## Continuous function differentiable everywhere other than zero, differentiable at zero

Let $f:\mathbb{R}\longrightarrow\mathbb{R}$ be a continuous function and differentiable everywhere $x\neq0$. Further, let $\displaystyle\lim_{x\to0}f'(x)=L$. Show that $f'(0)$ exists and equals $L$.

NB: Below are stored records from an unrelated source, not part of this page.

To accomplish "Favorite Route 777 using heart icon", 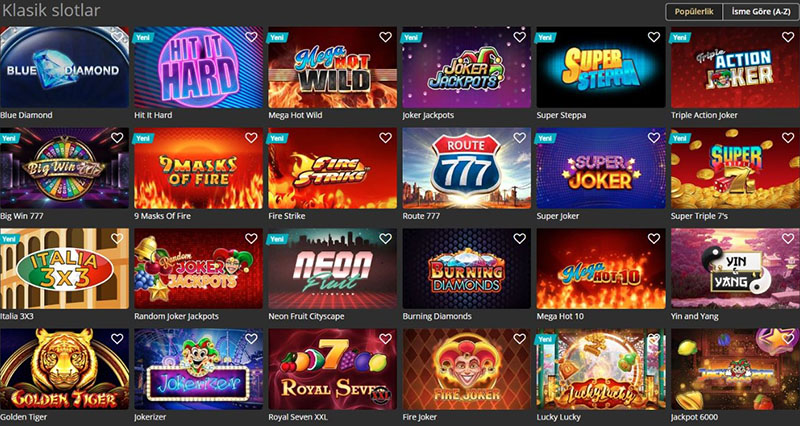I will (x=519, y=138).
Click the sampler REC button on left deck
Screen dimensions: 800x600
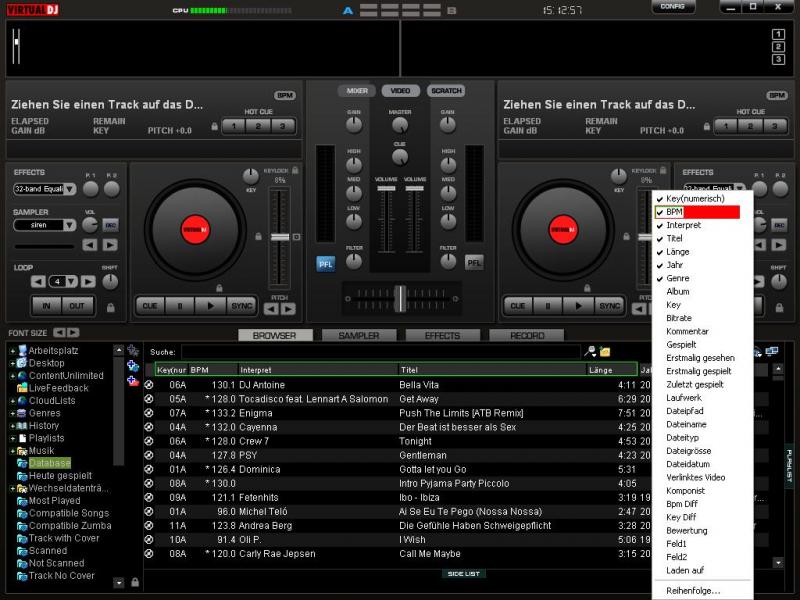coord(110,225)
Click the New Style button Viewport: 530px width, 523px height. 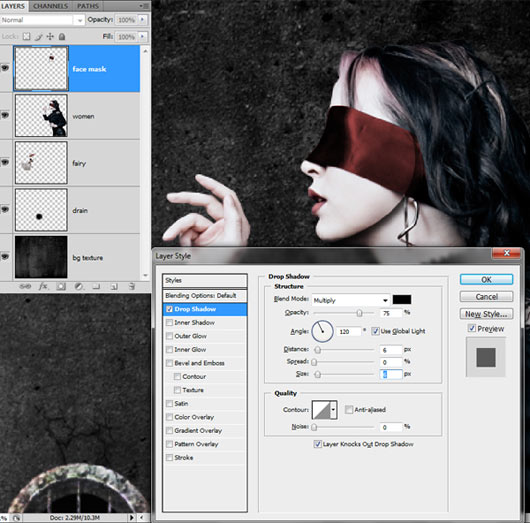point(486,314)
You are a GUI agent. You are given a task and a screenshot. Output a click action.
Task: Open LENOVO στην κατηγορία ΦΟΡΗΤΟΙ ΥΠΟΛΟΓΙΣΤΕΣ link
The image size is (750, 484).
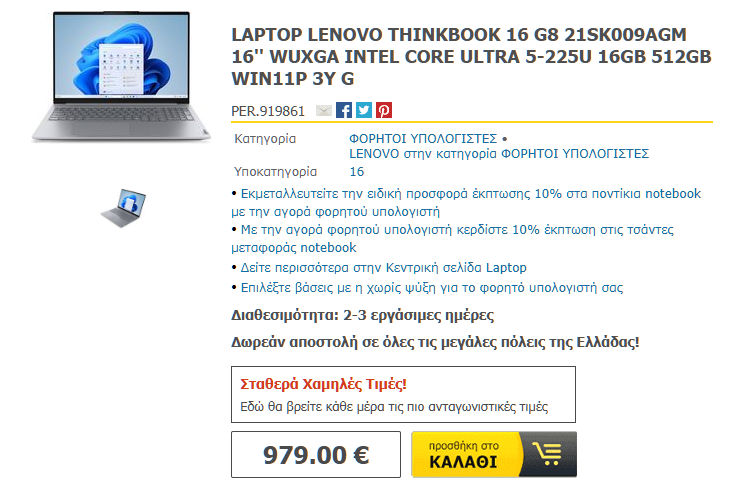(499, 154)
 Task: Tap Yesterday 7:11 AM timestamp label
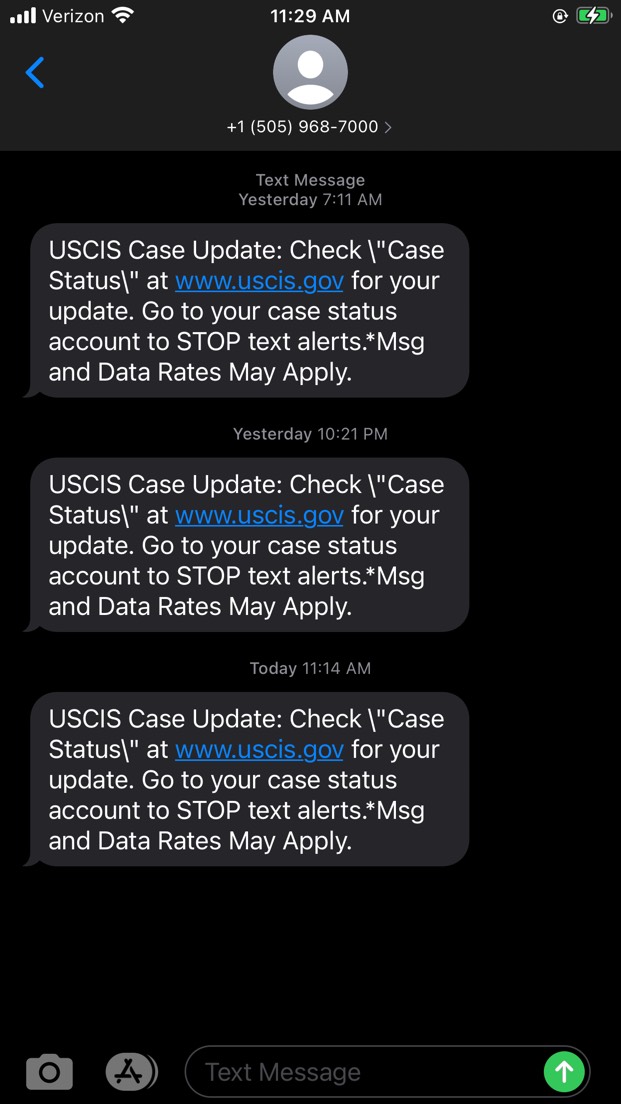click(310, 199)
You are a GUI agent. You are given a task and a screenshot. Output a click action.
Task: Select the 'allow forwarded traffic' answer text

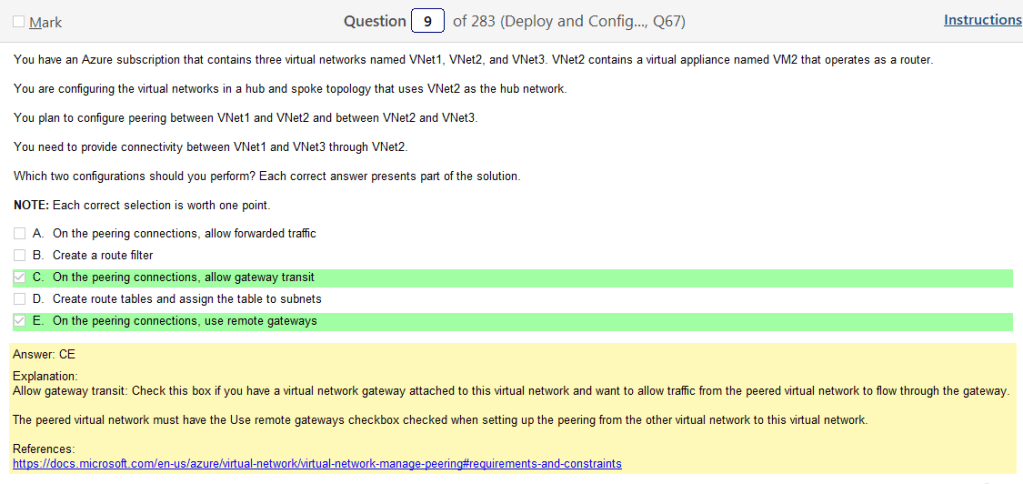(x=184, y=233)
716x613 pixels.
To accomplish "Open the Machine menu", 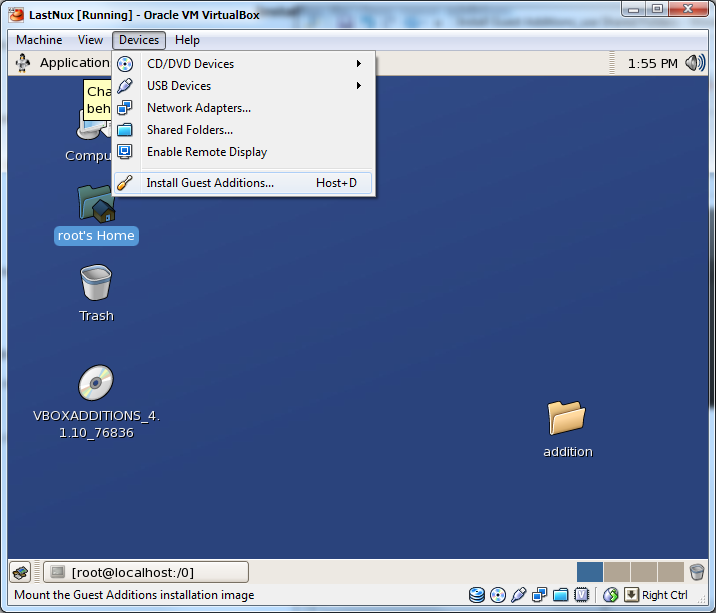I will (x=39, y=40).
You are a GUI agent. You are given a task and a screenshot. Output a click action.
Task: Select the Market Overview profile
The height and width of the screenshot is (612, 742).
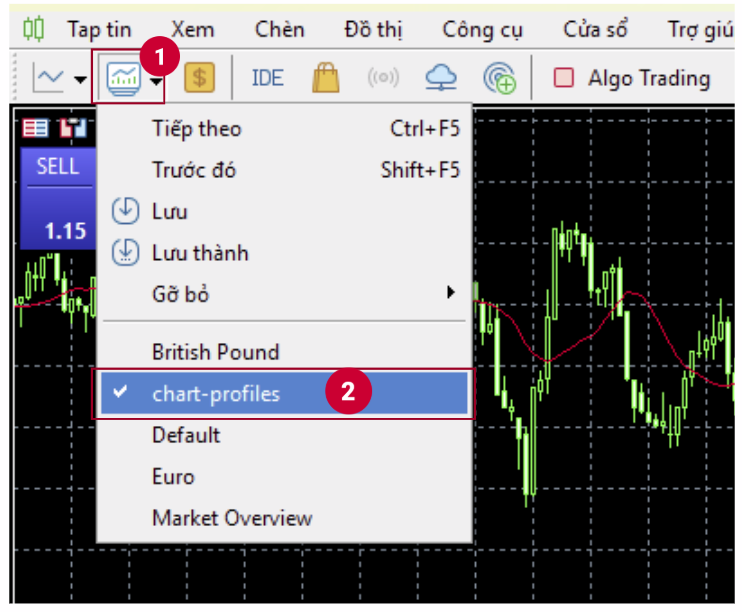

So here's what I've done thus far:

First note that since $f$ is continuous on all of $\mathbb{R}$, that $f(0)$ exists in the very least. Now, the limit statement translates into the following: given any $\epsilon>0$ there exists a $\delta>0$ such that:

$|x-0|<\delta\Rightarrow|f'(x)-L|<\epsilon$

However, by the mean value theorem, we get the following estimate:

$f(x)-f(0)=f'(\theta)(x-0)$

For some $\theta$. Then we get the following results:

$|f'(x)-L|<\epsilon$
$\Rightarrow|\frac{f(x)-f(0)}{x-0}-L|<\epsilon$
$\Rightarrow|f(x)-f(0)-L(x-0)|<\epsilon(x-0)$
$\Rightarrow|f'(\theta)(x-0)-L(x-0)|<\epsilon(x-0)$
$\Rightarrow|f'(\theta)-L|<\epsilon$

So I'm up to the point of having to produce a $\delta$ that works, but I don't see where it's coming from at all. Can someone point me in the right direction?

By the way, if anyone here has any general tips and tricks as to how to produce the appropriate $\delta$ in these type proofs, I'd love to hear them. It just seems like they come out of thin air a lot of times!